梅雨入り


 膚に染み入るような重たい雨だ。大粒の雨だ。梅雨の入りを告げる天水の最初の一滴は、だが蒸し暑さに弱っていた身には心地良い。坂道の最後を駆け上がるように登った。
「転ぶぞ」
 遠くから声がかけられた。軒下に見慣れた人影を見た。まだ昼だが山は薄暗い。座敷の明かりに、身はまだ雨に打たれているというのに、人心地がついた。

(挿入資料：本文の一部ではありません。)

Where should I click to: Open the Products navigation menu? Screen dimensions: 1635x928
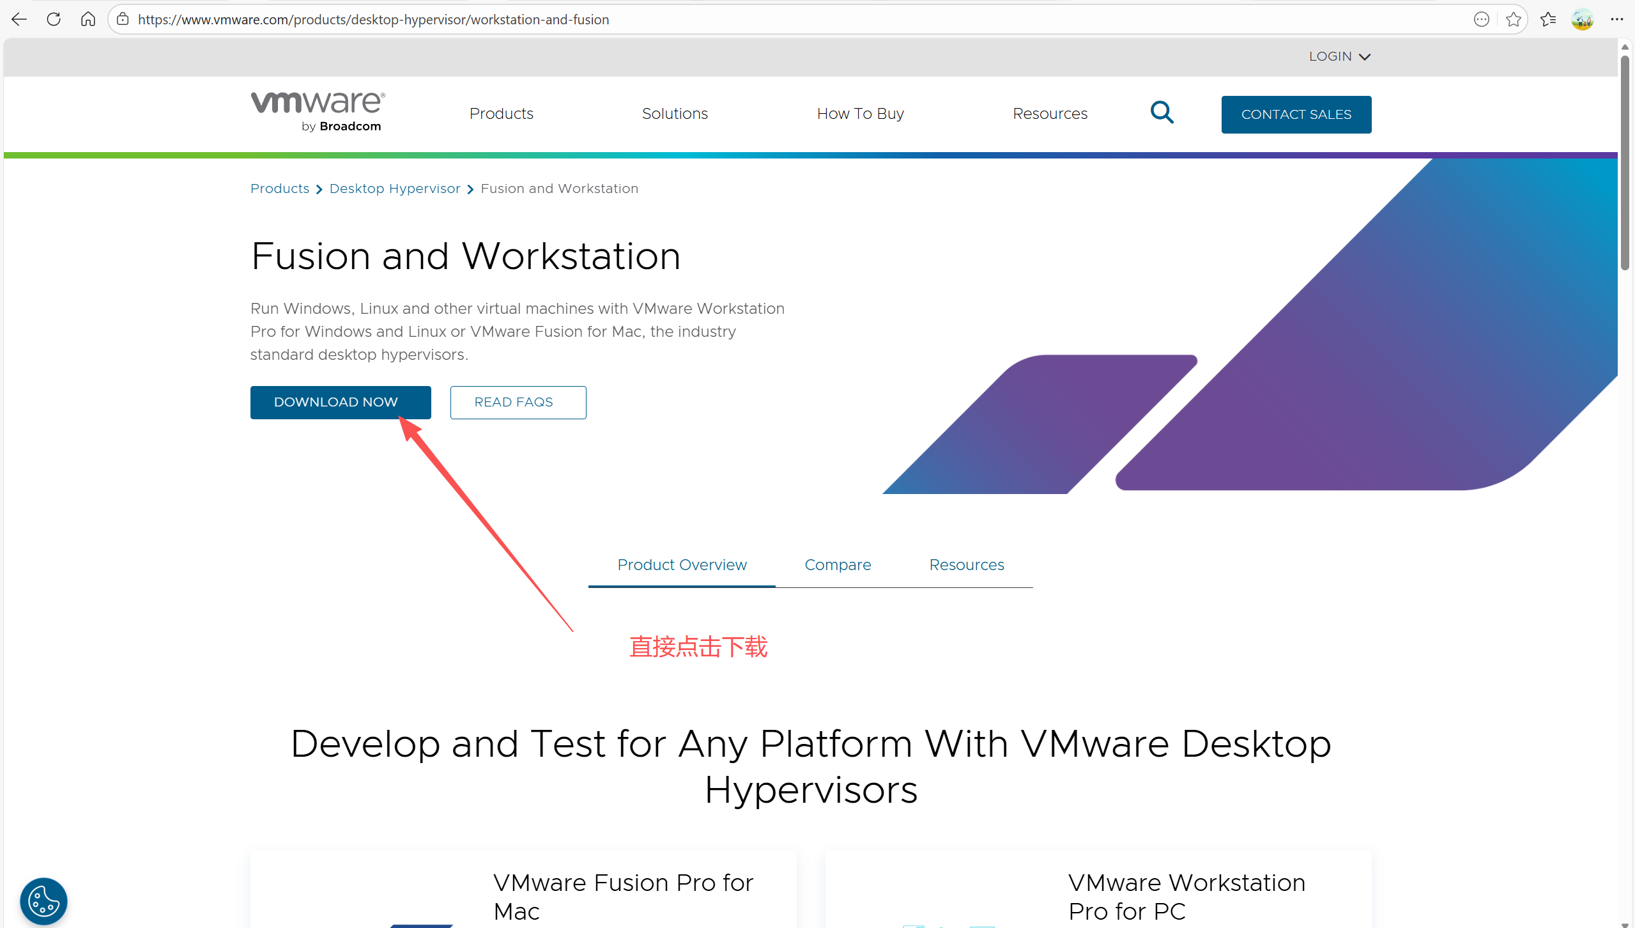tap(501, 114)
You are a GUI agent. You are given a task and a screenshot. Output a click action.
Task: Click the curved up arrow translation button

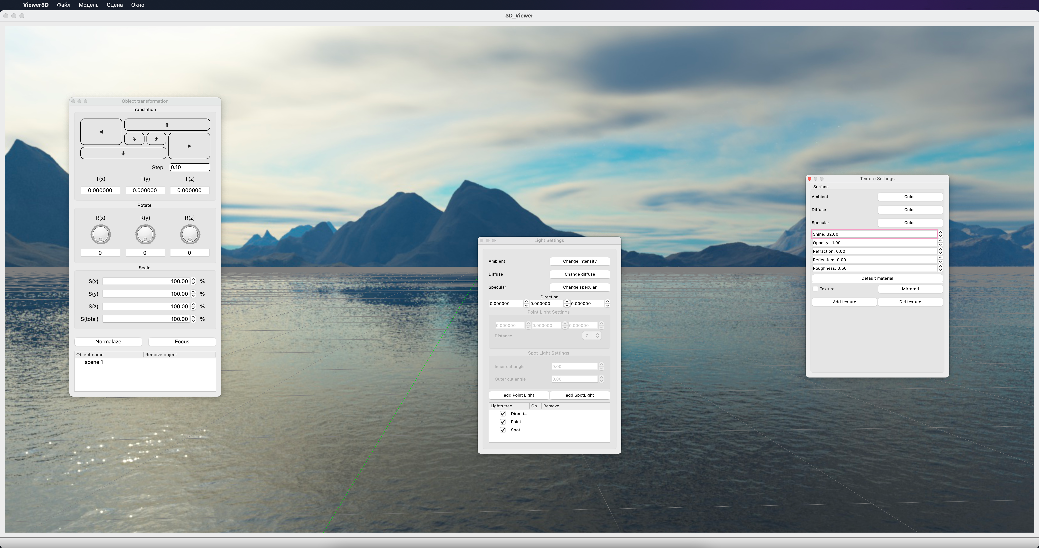click(x=156, y=139)
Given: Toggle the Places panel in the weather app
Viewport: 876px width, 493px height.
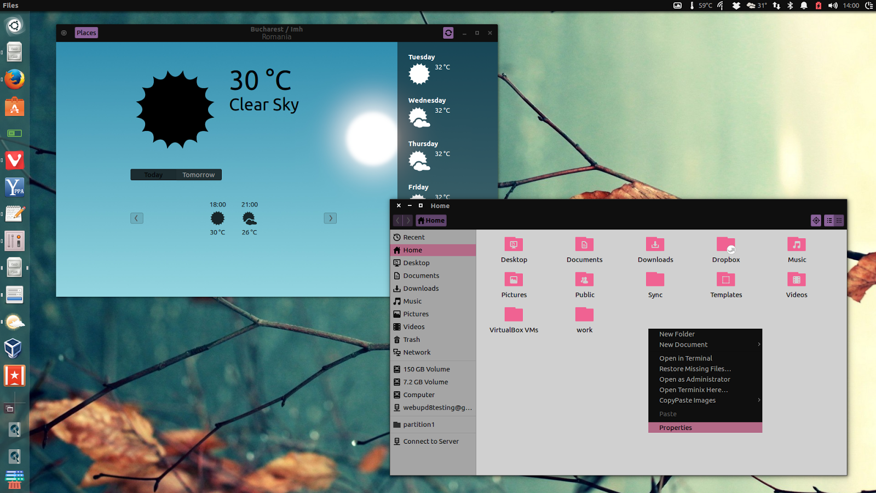Looking at the screenshot, I should coord(86,32).
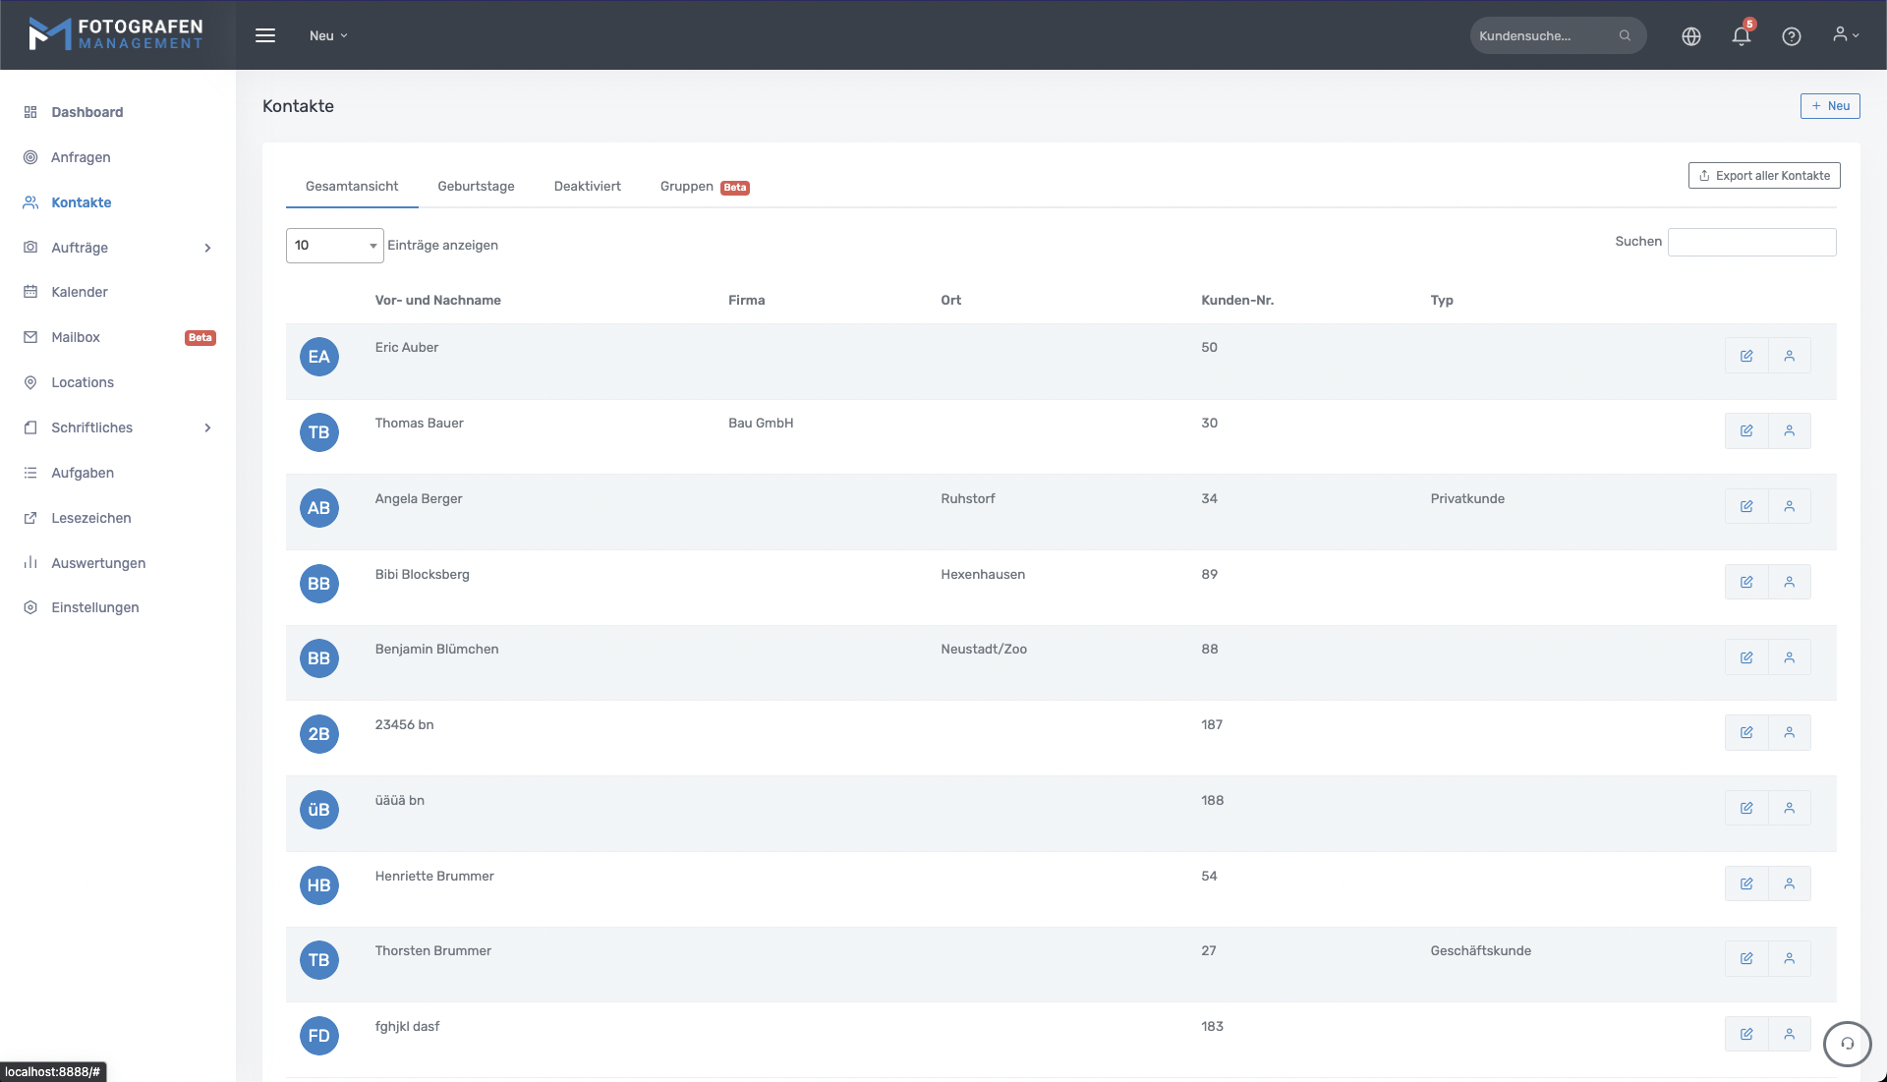Open the profile icon for Thomas Bauer

(1789, 431)
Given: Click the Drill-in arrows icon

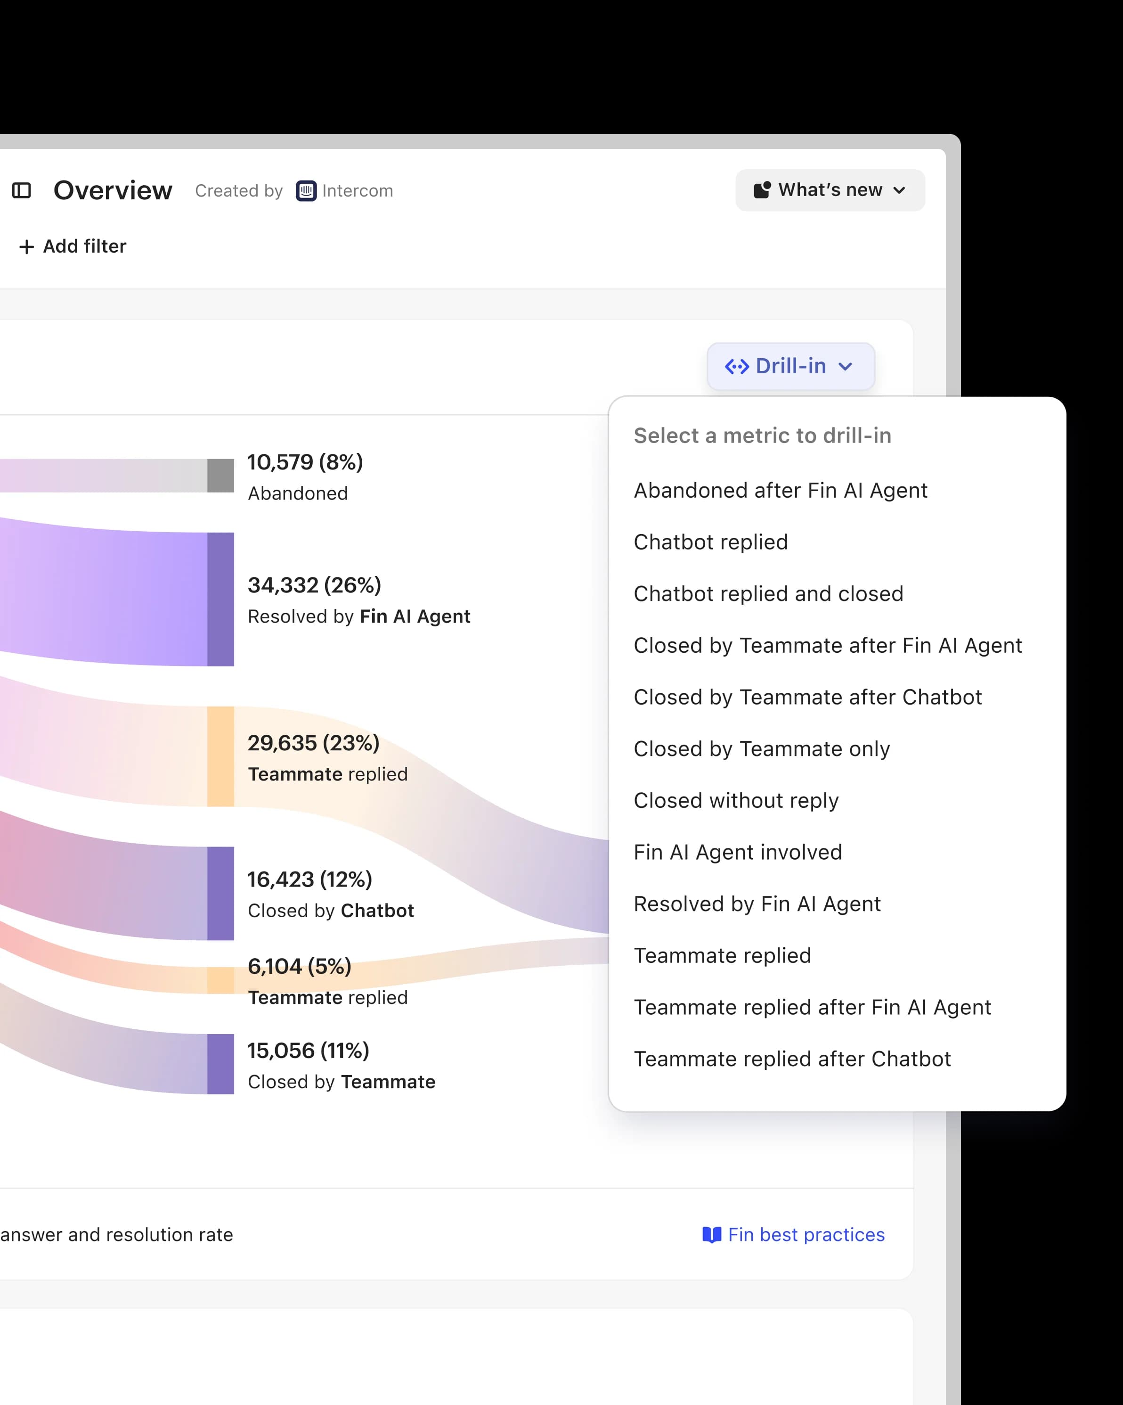Looking at the screenshot, I should pyautogui.click(x=737, y=366).
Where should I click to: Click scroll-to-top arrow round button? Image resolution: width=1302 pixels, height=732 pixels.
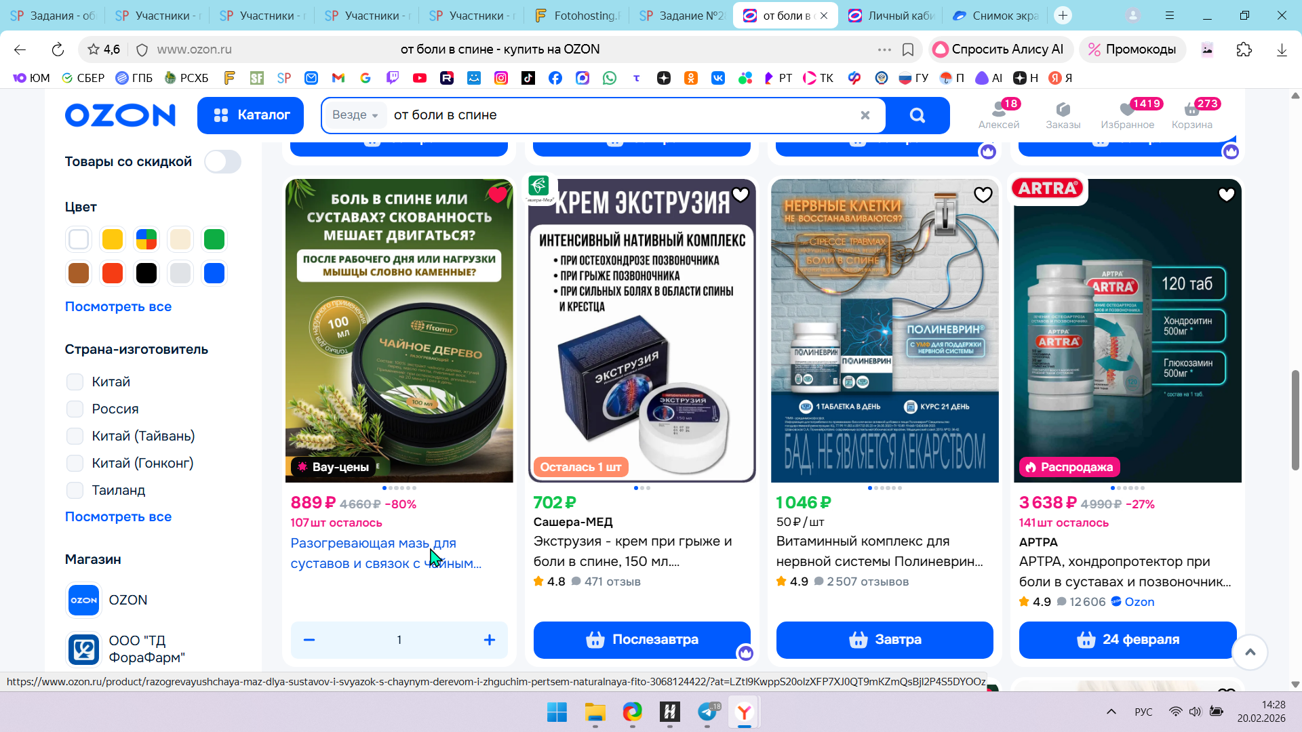1250,652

 庭を横切り玄関に駆け込む最後の二、三歩はあるいた。
 廊下の奥からは足音にがさがさと雑音が混ざる。
「傘は」
「急に降られました」
「天気予報では言っとったろう」
「らしいですね」
 朝から一度もテレビをつけなかったものだから…。そう呟く鼻先にタオルが差し出され顔を拭った。抓んでいた眼鏡を取り上げられる。
「お土産は無事です。親戚から小夏をもらいました」
 そう言葉を継ぐ間にがさがさという音は足下に敷き詰められる。靴を脱いで新聞紙の上に立った。タオルで足下を拭こうと顔を上げて気づいた。山本が自分の眼鏡をかけている。鼻の先にちょんとのせている。
「ほら、雷だ」
 言葉の最後にかかるように雷鳴が聞こえた。俄に蛙の声が活気づいた。
「着替えるだろうな」
「…ご迷惑を」
「風呂に行け。脱いでこい」
 服の裾からは絶えず水滴が落ちる。今年最初の雨の季節の匂いである。
「すみません」
 廊下に敷かれた古新聞の上を踏んだ。
 用意されたのは浴衣で、泊まった時に一度借りたものである。外は暗いがまだ夕にもなっていないのだなと思えば妙な心地だった。照れることはないのだけれどと座敷に顔を出すと、何を照れとる、と山本が言った。珍しくテレビがついていた。梅雨入りのニュースだ。
「これは、まあ」
 降水確率を見た田代は自分に呆れながら座った。
「不覚の士め」
 山本は笑い、半分に割った小夏を差し出す。
「酸いのでどうかと思いましたが」
「酸いのがいいんだろう」
 縁側の向こうは日暮れのような暗さだ。空のパッと閃くのが見えた。わずかな静けさの間。音が轟き腹の底にずんと落ちる。田代は濡れた鞄からノートを取り出した。雨は染みていない。ページを捲ると乾いた匂いがする。過ぎし五月の匂いだ。
「先生」
 山本が振り返る。田代は遠慮がちに手を差し出す。返された眼鏡をかけるとにやにや笑いがよく見えた。